Because they are optimized for identity signaling rather than for being informative, these listicles tend to romanticize mental health conditions — anxiety is really just a pesky side effect of intelligence; introverts are people with rich interior lives who just hate surprise parties. It applies an attractive sheen to potentially concerning behaviors, boiling them down to overthinking or occasional antisociality. It broadens the definition of these conditions to allow anyone to claim them in exchange for sympathy or applause, increasing the chances they will get wider distribution in social media. 
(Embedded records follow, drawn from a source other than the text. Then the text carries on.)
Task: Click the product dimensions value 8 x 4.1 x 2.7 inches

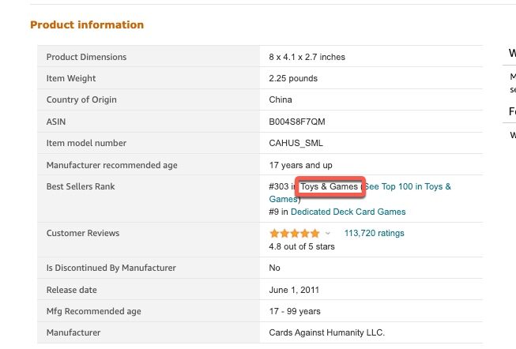Action: click(x=307, y=57)
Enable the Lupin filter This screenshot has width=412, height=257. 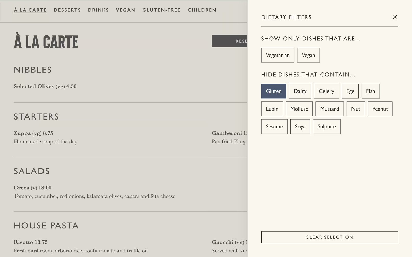pos(272,109)
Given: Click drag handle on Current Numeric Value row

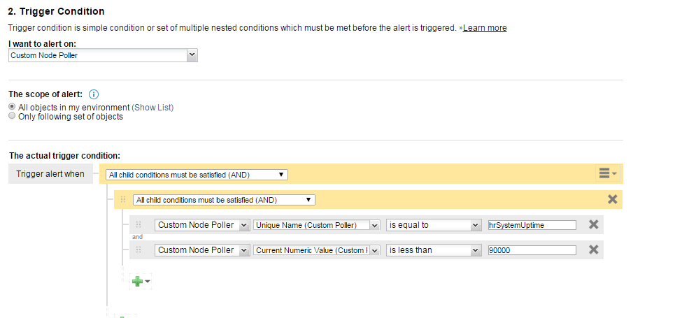Looking at the screenshot, I should pos(138,250).
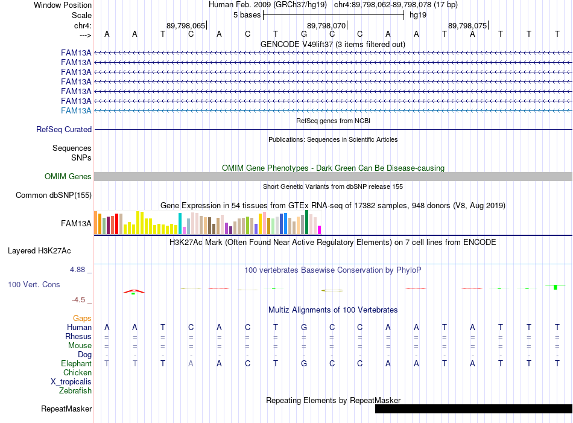Viewport: 573px width, 423px height.
Task: Click the 89,798,070 position ruler marker
Action: tap(326, 25)
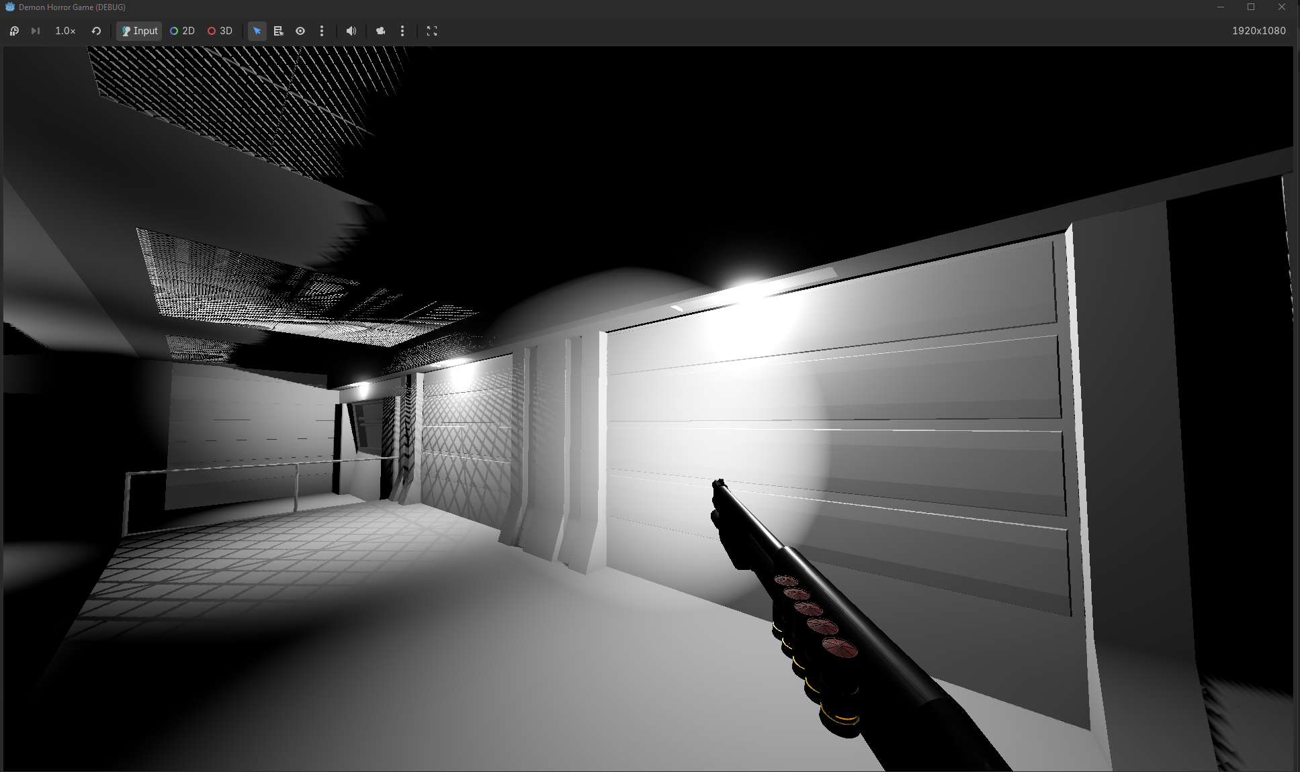Mute the game audio speaker icon

pyautogui.click(x=351, y=31)
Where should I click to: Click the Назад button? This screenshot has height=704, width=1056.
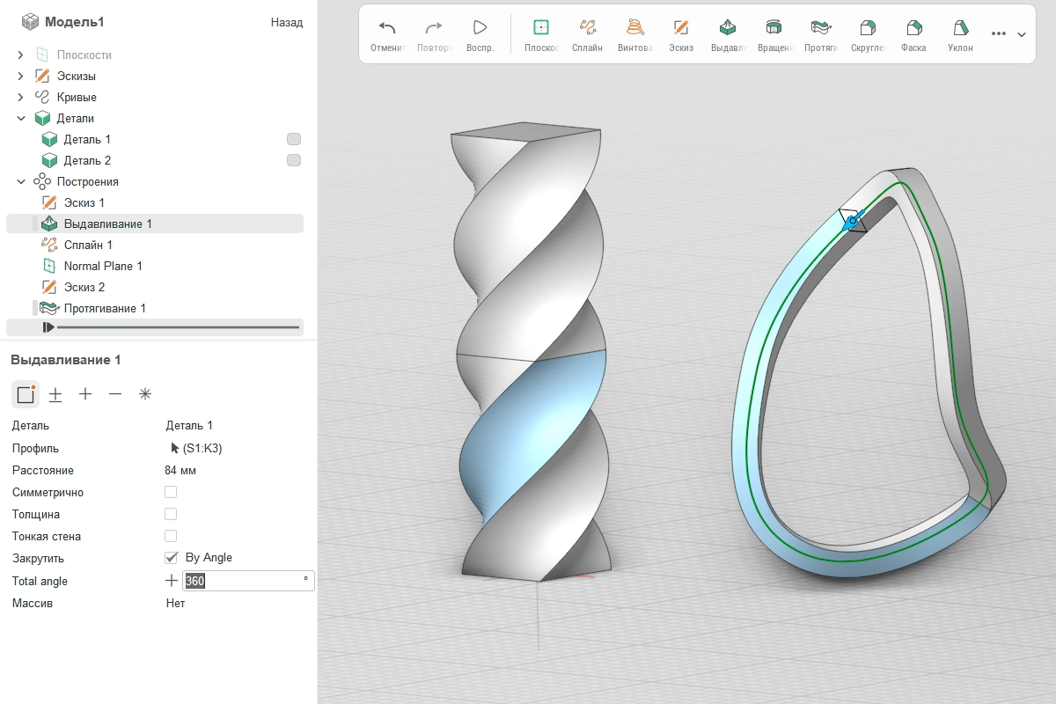(287, 22)
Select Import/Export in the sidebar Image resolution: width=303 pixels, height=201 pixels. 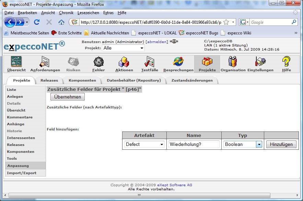22,173
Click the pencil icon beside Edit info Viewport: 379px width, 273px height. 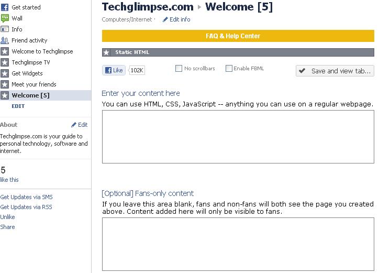pos(165,19)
It's clear why Buzzfeed and Huffington Post make this content: it drives clicks. But why do people share it? Self-diagnosis in the form of engagement with viral content becomes a successful personal-branding strategy. It is participatory catharsis (“Anxiety is so annoying, amirite?”) as well as a source of attention and praise (“Go me, I’m taking care of myself!”)

Identity-bait listicles invite readers to indulge a kind of cyberchondria for attention, a like-driven version of Munchausen syndrome. They propose a bare-minimum, pop-psychology-inflected definition of mental-health conditions, making them lowest-common-denominator enough to allow the broadest base of readers to identity with it and possibly share it. While this may raise awareness of a condition, it also raises the level of confusion about it.

There is a fine line between the breakdown of stigma and the distribution of toxic misinformation. Finding outlets for solidarity or publicly performing self-care can be therapeutic. But sharing a listicle is not a sufficient replacement for therapy. In some cases, it can make the truly afflicted seem like unserious attention-seekers. Just as the gluten-free fad can belie the seriousness of celiac disease, the dilution of what counts as anxiety can make it seem like the clinically anxious are just stressed out.

Lots of people worry, but generalized anxiety disorder is a specific condition with particular diagnostic criteria. More likely than not, someone actually suffering from anxiety will not be relieved to see their stressors catalogued as a series of bullet-pointed quips. At worst, they may be discouraged from seeking help if they are led to believe their struggles are something ordinary that everyone suffers from. How can you know for sure whether you have anxiety after probing the possibility online?

Pharmaceutical companies certainly hope to persuade you. Self-diagnosis on sites like WebMD can drive drug-company profits, and the site is well supported by the industry's ad dollars, as Vox recently reported. Eli Lilly once went so far as to rig a WebMD quiz on depression to suggest that anyone who took it was at risk of major depression. The wide net cast by personality-based listicle content works similarly, generating undue concern in order to engage the widest possible audience.

Clickbait listicles on mental health contribute to a fun-house mirror of self-expression that sets us all at an introspective disadvantage. Reading up on conditions can prompt us to imagine that we are actually suffering from them: Who among us hasn’t become convinced a cough was a sign of a malignant lung tumor after searching WebMD? With mental illnesses, which may lack measurable or disprovable physiological symptoms, the access to diagnostic information online sets up a torturous feedback loop: the search for the source of our worries inevitably incites additional worries. Hypochondria, after all, means “illness anxiety,” and no one benefits from a world in which everyone is anxious about having anxiety.

You can be stressed about achieving all of your life goals and not have generalized anxiety disorder. You can enjoy watching Netflix alone and still be a little bit of an extrovert. It’s complex! You’re complex. But viral social media doesn’t thrive on such complexities. The more we try to capture ourselves in the confines of shareable parameters, the further away we get from understanding who we are.